It will also feature a 16-page TV and entertainment section for all the TV, film, book and podcast crime content that might interest readers.
The first issue will include articles on New Zealand backpacker Grace Millane, who was killed last year, murdered Surrey schoolgirl Milly Dowler, and Detainment, the Oscar-nominated documentary about James Bulger.
Each feature will have a news hook, with Heat, Bella and Crime Monthly editor-in-chief Julia Davis saying: “We don’t want to just be regurgitating old crimes just for the sake of it”.
Davis and deputy editor Steph Seelan were inspired to launch the magazine nine months ago after noticing an explosion in the consumption of true crime through podcasts like Serial and Netflix shows like Making a Murderer and Evil Genius.
They also noted an increasing amount of true crime on linear TV, such as Fred & Rose West: The Real Story with Trevor McDonald, Confessions of a Serial Killer with Piers Morgan, and Manhunt, the dramatised story of how killer Levi Bellfield was brought to justice, all on ITV.
Davis told Press Gazette: “We both watch lots of true crime documentaries and listen to podcasts and used to discuss them and debate them and swap stories and we realised everyone else was talking about this too, in the office and among our friends.
“There’s more and more content and we just thought ‘okay, we’re in the business of making magazines, is there something that we should be doing here?’
“So we looked at what’s out there and there is a true crime market.
“There are a few magazines out there, but they weren’t very contemporary and none of them were hooking onto this new interest of delving into big crimes and the psychology behind it.”
Davis acknowledged the difficulty of getting the tone right on Crime Monthly and avoiding sensationalism. News of the launch has already prompted criticism online, with some even asking if it was a joke.
“We’re really not trying to trivialise these crimes, these are serious crimes,” said Davis. “We are just reflecting the interest and demand. We’ve actually had endless conversations about being sensitive and balanced in our features inside.”

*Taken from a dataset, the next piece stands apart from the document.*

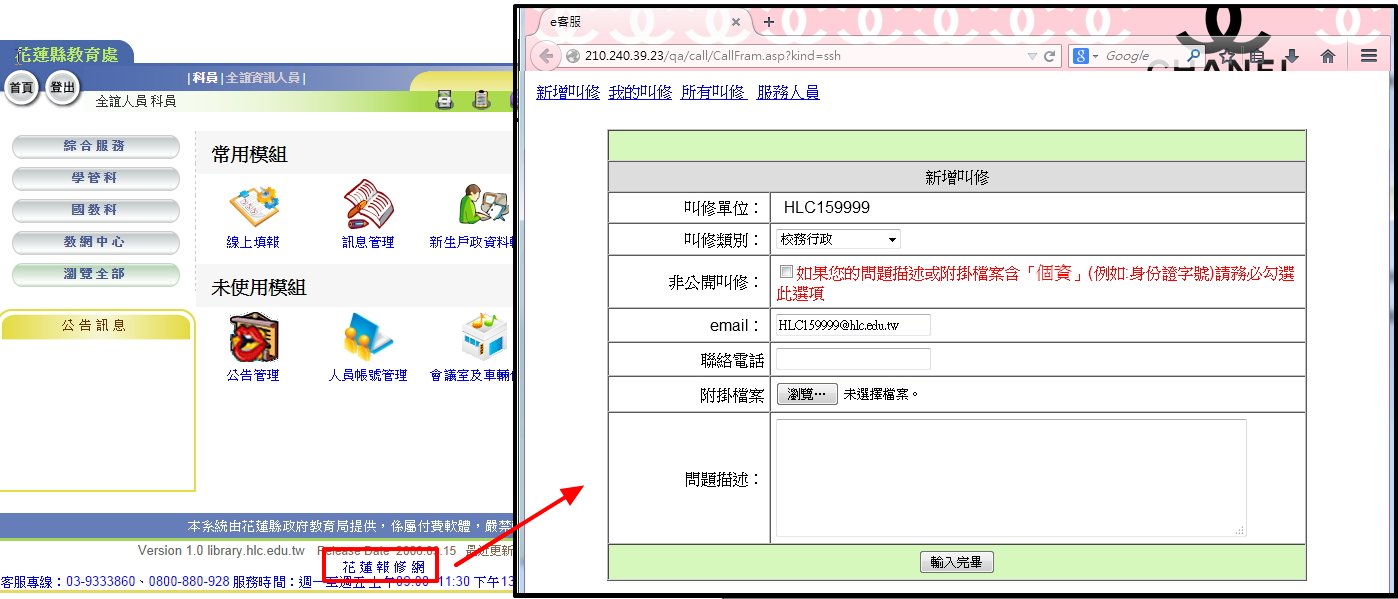Click the browser home icon

[1328, 57]
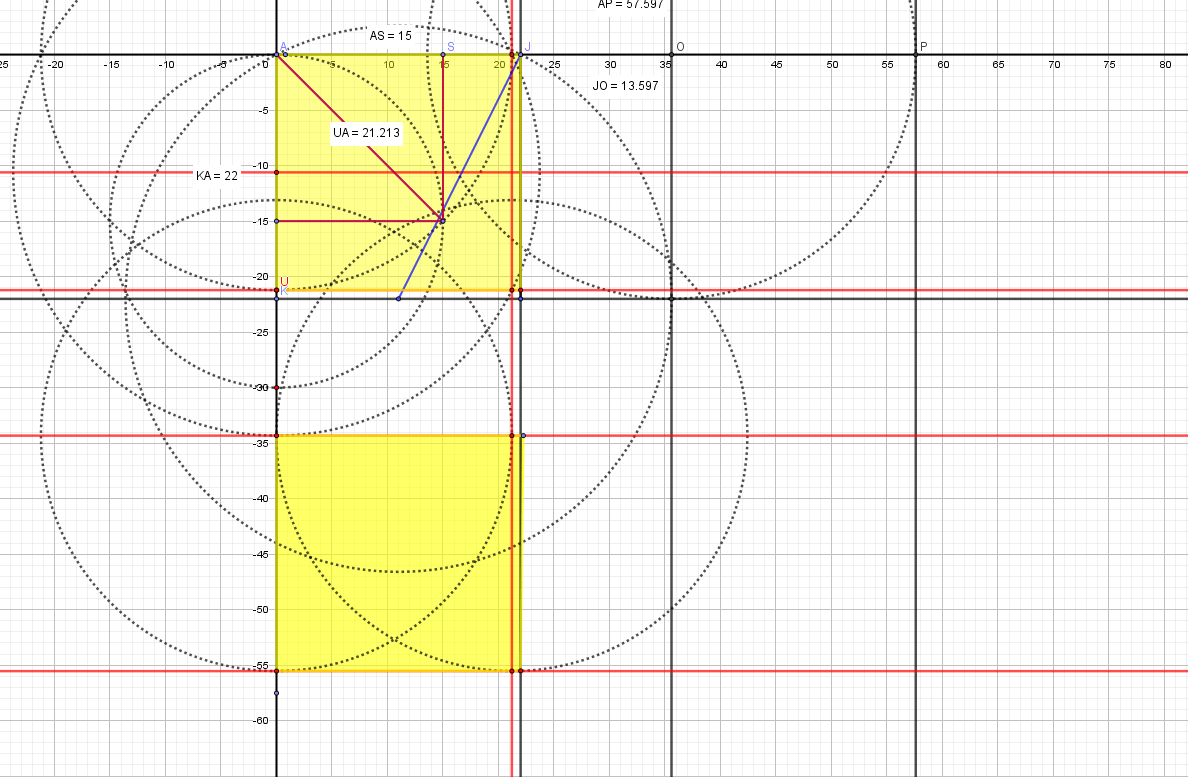Screen dimensions: 1188x777
Task: Click the red point at -30 on y-axis
Action: click(x=277, y=387)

For example, Davis said the piece on the Bulger documentary presented the question of whether it was wrong to make the film, with arguments from both sides, as well as the story of the murder in his parents’ words using previous books and documentaries.
She added: “We have tried to be careful in the way we tell these stories, but it’s something we are going to be constantly vigilant about.
“Some of the cover lines are going to be hard-hitting, they’re going to be newsy, but we’re really trying to balance that and we will listen to all the feedback we get on that.”
Crime Monthly will be found alongside women’s weekly titles in shops, after research from Bauer’s marketing team confirmed true crime is “very much a female-driven interest”, Davis said.
The magazine has been made in the style of a women’s weekly so it looks like something Heat readers are already familiar with, she added.
This approach will counter what Davis described as the “more old-fashioned sounding” feel of the seven or so other true crime magazines in the UK market, including True Detective and Murder Most Foul.
Future Publishing-owned monthly Real Crime, which Davis described as being the closest to what Crime Monthly wants to do, but aimed more at men, closed in November after three years in print.
Bauer already owns quarterly That’s Life spin-off Crime Scene, which Davis described as a “very different proposition” to Crime Monthly because “it’s very much the real life market so domestic crime, local crime – the execution is very different”.
Crime Monthly arrives in print tomorrow at an initial price of £1.99 which will go up to £2.99 for later issues. It will launch online at some point, said Davis, but no details have been decided.
In a statement, Bauer’s group managing director Rob Munro-Hall said: “Print magazines are still very much at the heart of what we do at Bauer and we are always looking to invest in great ideas.
“Fascination in real life crimes is exploding on all platforms, and we’re excited to be the first publisher to take advantage of this new opportunity.”